* TASK BRIEF *
Return word for word every line of the rows from the one containing "Where should I click to: Click the back" through the last line, including both of those lines, and omit the pictures.

* Entries taken from a collection *
__________________________________________________

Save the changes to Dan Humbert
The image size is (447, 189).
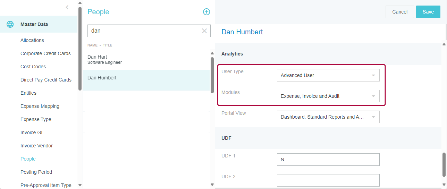428,12
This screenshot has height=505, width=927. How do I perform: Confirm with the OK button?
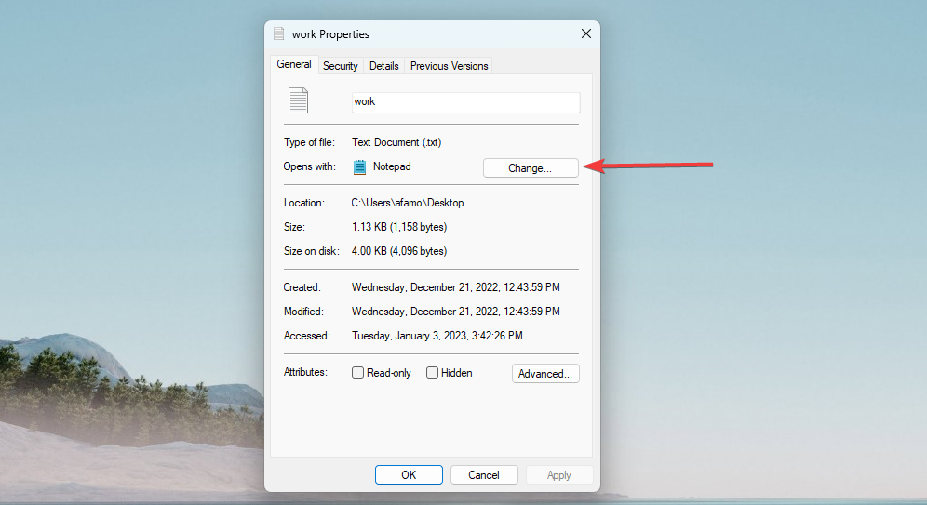point(409,474)
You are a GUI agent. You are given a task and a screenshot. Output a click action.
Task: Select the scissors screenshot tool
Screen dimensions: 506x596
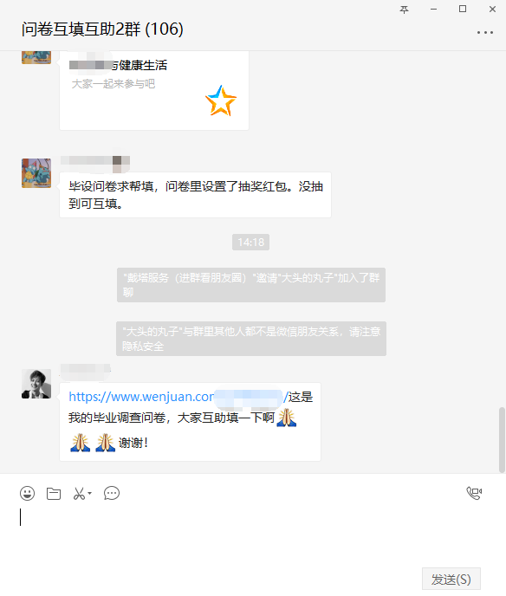click(x=79, y=494)
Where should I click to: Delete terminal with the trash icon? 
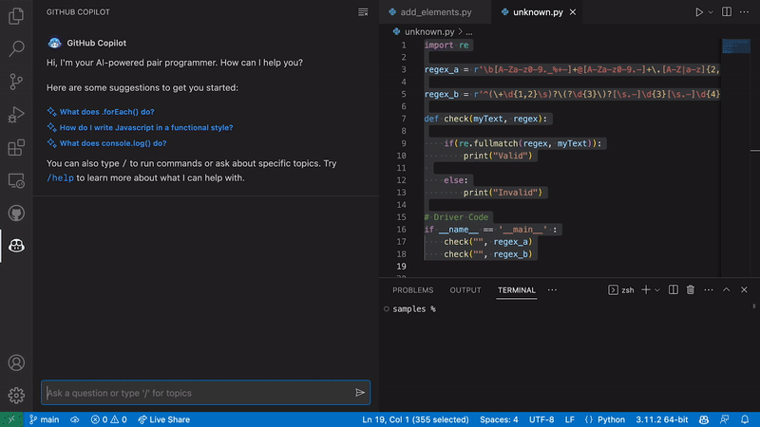691,289
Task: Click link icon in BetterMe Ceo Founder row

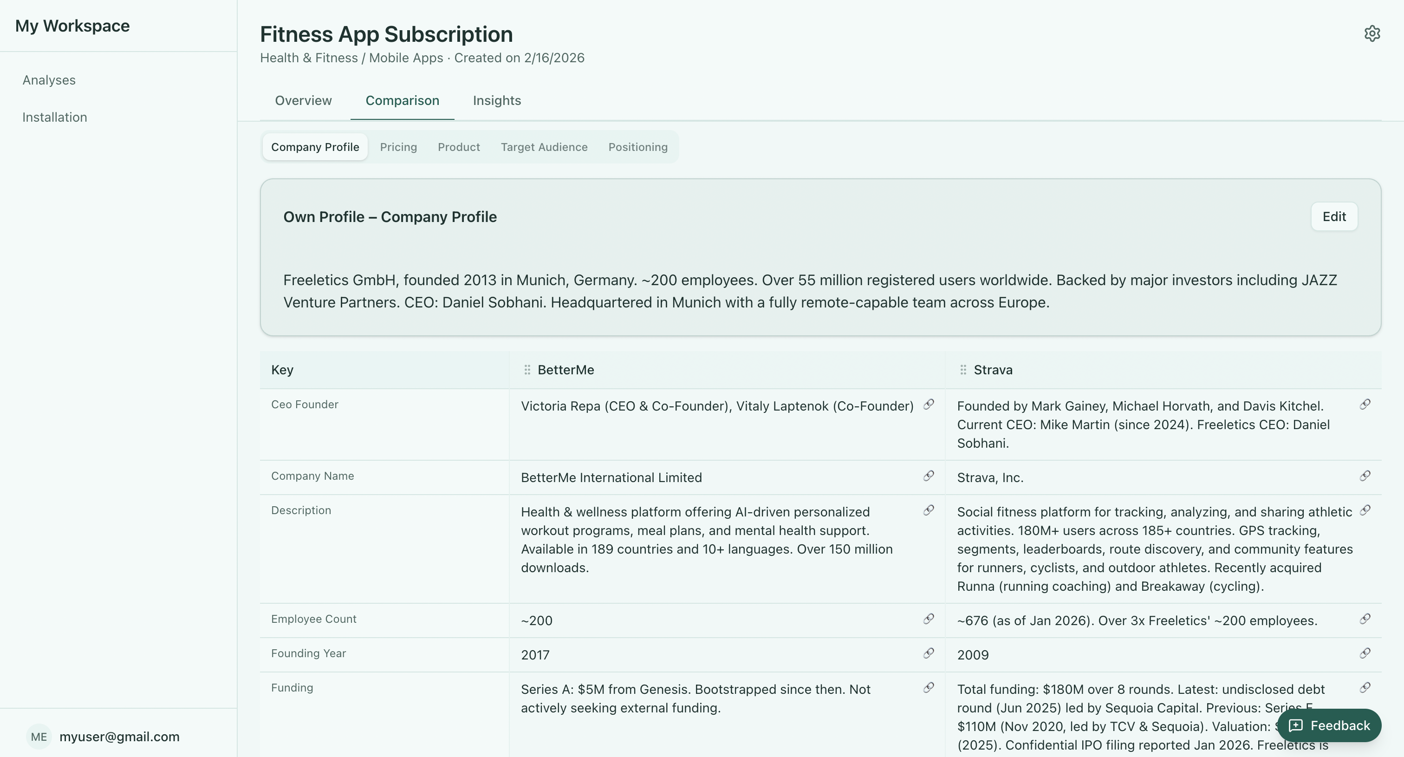Action: [x=929, y=404]
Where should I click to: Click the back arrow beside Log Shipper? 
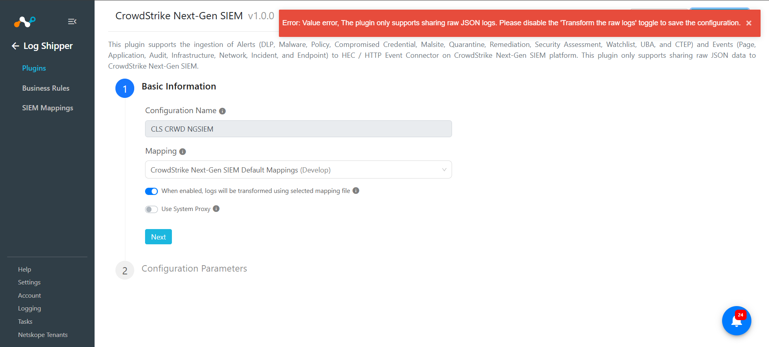pos(15,46)
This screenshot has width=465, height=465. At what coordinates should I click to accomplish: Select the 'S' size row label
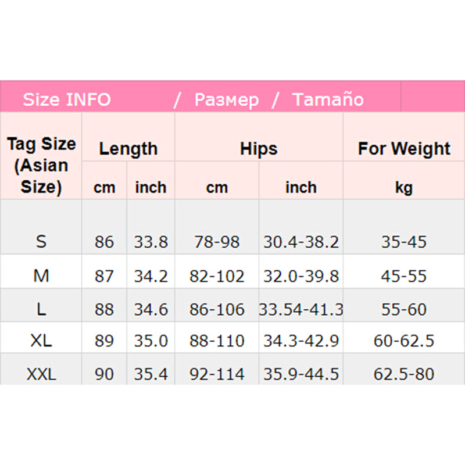41,241
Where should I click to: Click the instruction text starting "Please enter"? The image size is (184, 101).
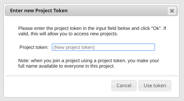[x=92, y=31]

__________________________________________________

* IN RESPONSE *
Where should I click to: Click the back arrow beside Log Shipper? 
pos(15,46)
This screenshot has width=465, height=465. At what coordinates should I click to accomplish: Select the 'S' size row label
41,241
Where should I click to: Click the instruction text starting "Please enter"? The image size is (184, 101).
[x=92, y=31]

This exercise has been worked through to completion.